EXCERPTED PASSAGE -
Lost in all of this naivete was any cold empirical reckoning that would have reminded us that an elected U.S. president and Congress, constrained by an independent judiciary and an ironclad Constitution, were far better protectors of human rights and national security than a U.N. Security Council that was captive to a Chinese veto, or a U.N. General Assembly that included such brutal regimes as those of Zimbabwe and Libya. For the American who professes loyalty to the United Nations rather than the United States, a certain number of beliefs are required, among them the following: that Kosovo, Bosnia, and Rwanda were not preventable; that the sole democracy in the Middle East-Israel-really deserves to be targeted by over 50 percent of all U.N. condemnatory resolutions; and that U.N. peacekeepers are subject to a higher military code of conduct than the U.S. Marine Corps.

THE GLUE OF A PEOPLE

Does the insidious erosion of national loyalty in our country really matter? It does, because on a variety of levels patriotism is the only glue that holds a diverse people together, especially during a war. We should remember that a liberal state is rare in civilization’s history. Far more common has been the rule of the tribe or clan, to which individuals proclaim natural allegiance and then do not extend notions of justice to those outside their immediate kin group. In some sense, we have been plagued by just that kind of chaos in the Middle East-among tribal societies bound by first-cousin marriages and religious fanaticism, without any belief that the idea of “Afghanistan” or “Iraq” should transcend more immediate relationships with the family, local mullah, or ethnic enclaves. Contrast that separatism with Italian-, German-, and Japanese-Americans who fought their former fatherlands in World War II, John F. Kennedy’s declaration that his Catholicism was secondary to his Americanism, or the new political career of the immigrant Arnold Schwarzenegger that will put him ideologically at odds with dozens of his own in-laws.

The greatest advocates of the liberal state always sought to subordinate familial, ethnic, racial, and geographical loyalties-from the Athenian reformer Cleisthenes, who tried to diminish tribal affiliations at Athens, to our own Founders, who sought to craft government that would transcend the chauvinism of the local clique. To understand why a much smaller, much poorer United States could tragically send thousands to their deaths in the air over Schweinfurt, on the ground at Sugar Loaf Hill, and at sea on creaky tankers in the mid Atlantic-and has worked itself into a near national hysteria over battling enemies in Afghanistan and Iraq far less impressive than the Waffen SS or the kamikazes-we might take note of the last half-century of pernicious ideologies and mentalities that privileged self and tribe over the general interest of the state.

DIRECTIONS -
(A) The passage on patriotism names the kinds of loyalty that the greatest advocates of the liberal state sought to subordinate. List them.
(B) Carry on the passage on patriotism from its last sentence.

DATA SHOWN -
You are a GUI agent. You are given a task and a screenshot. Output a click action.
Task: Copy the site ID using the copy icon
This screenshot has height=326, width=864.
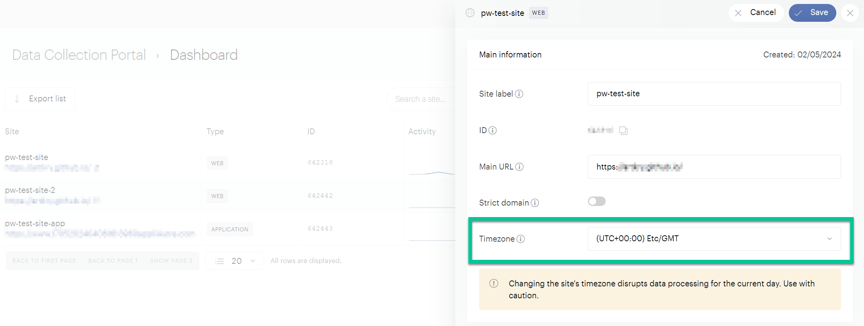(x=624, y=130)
--
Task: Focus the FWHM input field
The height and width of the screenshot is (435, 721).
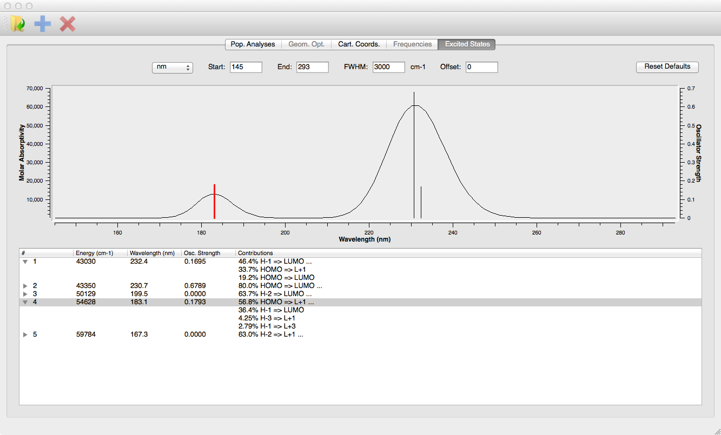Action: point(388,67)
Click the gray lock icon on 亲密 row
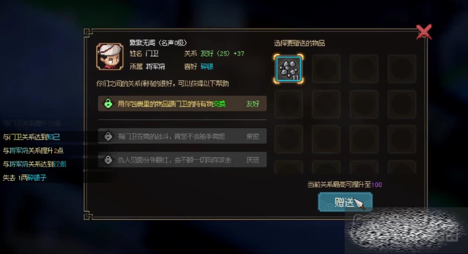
==
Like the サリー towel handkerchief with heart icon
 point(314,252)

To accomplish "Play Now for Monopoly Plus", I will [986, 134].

RESPONSE LIST -
(A) familial, ethnic, racial, geographical

(B)
So we have forgotten the tenuousness of our own great experiment: Of all of civilization’s rare nation-states, the United States was by far the most extraordinary and ambitious in its efforts to forge one people from so many diverse backgrounds and heritages. We alone have tried to elevate a common adherence to a constitution and its ideals over primary loyalties to diverse religions, races, and ethnicities-to such a degree that it is impossible to determine how a typical American even looks or worships.

But if we in America-either from the prejudices of the ignorant or the cynicism of the elite and educated-decide that the United States is not, and should not be, different from other countries (and is surely no better), then there is no intrinsic reason why any of us would wish to sacrifice anything on its behalf. And if we feel that our personal rights are exclusively our own, why feel any responsibility to a consensual state that is supposedly neither creator nor guarantor of our freedom? If and when we reach that point of abject cynicism-and many equally impressive consensual societies have, whether Athens in 338 B.C., Rome around the mid-5th century A.D., Venice in the 17th century, or France in spring 1940-then there is also no historical reason why we should continue to exist as a nation. And indeed at that point we will most certainly not.